The Medicare Advantage Program in 2014. I. Overview


There has been considerable interest in the impact of the Affordable Care Act1 on the Medicare Advantage (MA) program. This paper provides an overview of pre-Affordable Care Act and post-Affordable Care Act trends in Medicare spending, plan premiums, beneficiary choice of plans, and quality in the MA program. The paper starts with a review of private plan contracting in Medicare to provide a broader context for understanding these trends.

A Brief History of Private Plans in the Medicare Program

  • Private health plans were expanded in the Medicare program in the early 1980s, a time of rapidly growing health spending, because of their potential to provide higher-quality care and enhanced benefits at a lower cost to taxpayers and beneficiaries.
  • At that time, Medicare private plans were paid 95 percent of the estimated cost of treating an average beneficiary in the traditional fee-for-service (FFS) program.
  • However, beginning in the late 1990s, the linkage between private plan payments and FFS costs was weakened, and by 2009, Medicare Advantage (MA) plans were being paid 114 percent of FFS costs on average – translating into an extra $1,280 per MA enrollee or $14 billion in higher payments, and a $3.35 per month increase in the Part B premiums paid by all Medicare beneficiaries during that year.
  • Despite the extra costs to the Medicare program, National Center for Quality Assurance surveys found that quality in MA plans was not better than that of the traditional program.
  • The Affordable Care Act implemented changes designed to reduce higher MA payments while providing incentives for quality improvements.
  • The health insurance industry has been profitable since the enactment of the Affordable Care Act, with total operating margins ranging between 5 and 6 percent on average between 2010 and 2013 for ten publicly-traded insurers participating in the MA program.
  • Health insurance companies have looked to Medicare Advantage as an area to increase enrollment as employer-sponsored insurance coverage has eroded.
  • The transition to fee-for-service-based rates is reducing previous higher payments to MA plans, which is encouraging MA plans to become more efficient without reductions in quality or access.
  • Beneficiaries continue to have a large number of MA plans to choose from.

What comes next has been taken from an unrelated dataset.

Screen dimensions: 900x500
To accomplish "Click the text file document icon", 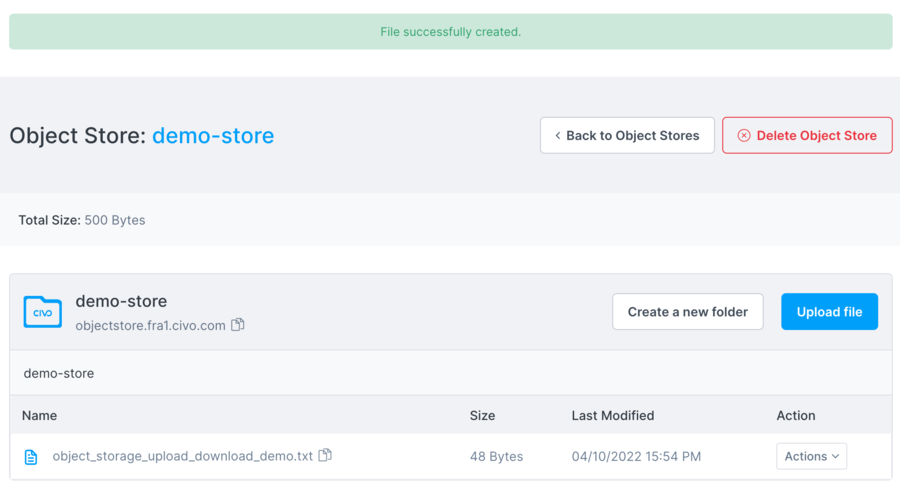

Beneficiary enrollment is increasing and is at historically high levels in early 2014. Additionally, beneficiaries are increasingly enrolling in MA plans with high-quality ratings; in 2014, over half (53 percent) of all MA enrollees are in plans with four or more stars, compared with 24 percent in 2011.

1 In this paper, The Patient Protection and Affordable Care Act of 2010 and the Health Care and Education Reconciliation Act of 2010 are collectively known as the Affordable Care Act.